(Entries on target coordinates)
* * *
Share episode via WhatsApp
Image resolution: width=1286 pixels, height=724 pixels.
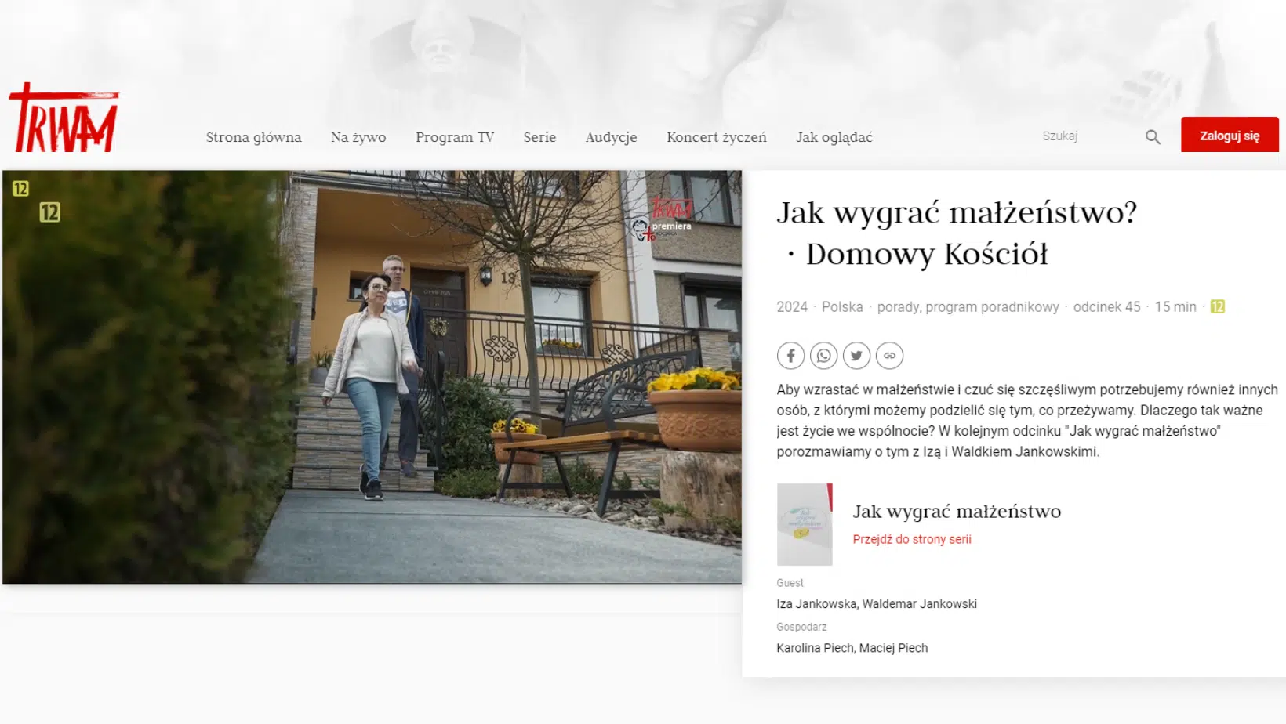point(823,356)
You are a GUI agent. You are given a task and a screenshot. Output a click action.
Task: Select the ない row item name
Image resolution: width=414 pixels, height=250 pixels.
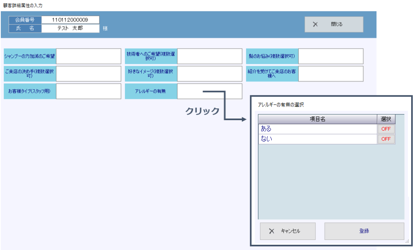[x=317, y=139]
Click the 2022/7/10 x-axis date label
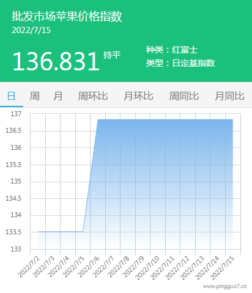The width and height of the screenshot is (252, 293). point(147,268)
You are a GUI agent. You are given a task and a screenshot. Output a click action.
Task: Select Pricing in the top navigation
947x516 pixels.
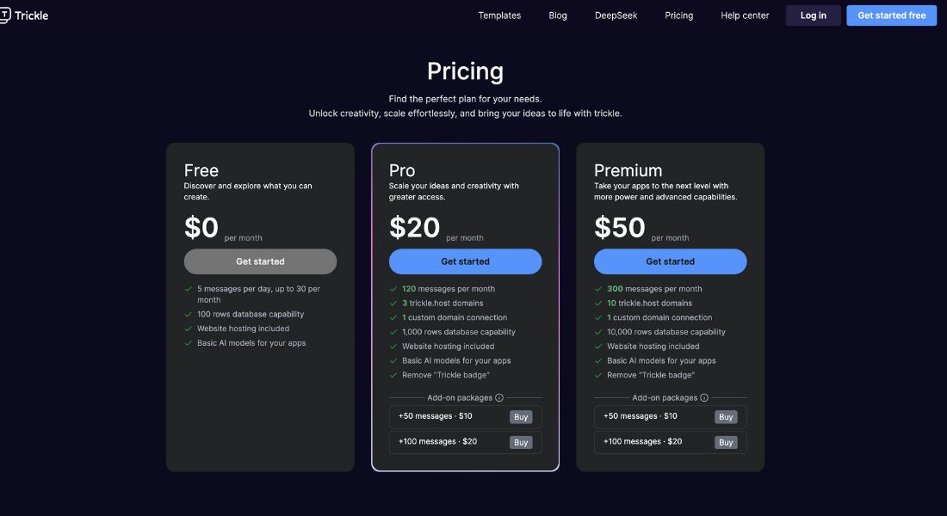pyautogui.click(x=679, y=15)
* * *
WRITTEN INSTRUCTION:
Retype every line of the listing above word for word, leaving out the pictures.

ANSWER TO THIS EXERCISE:
Share episode via WhatsApp
Image resolution: width=1286 pixels, height=724 pixels.
point(823,356)
You are a GUI agent. You are given a task and a screenshot. Output a click action.
Task: Select the ない row item name
Image resolution: width=414 pixels, height=250 pixels.
[x=317, y=139]
Click the 2022/7/10 x-axis date label
The width and height of the screenshot is (252, 293). point(147,268)
You are a GUI agent. You are given a task and a screenshot. Output a click action.
Task: Select Pricing in the top navigation
947x516 pixels.
pyautogui.click(x=679, y=15)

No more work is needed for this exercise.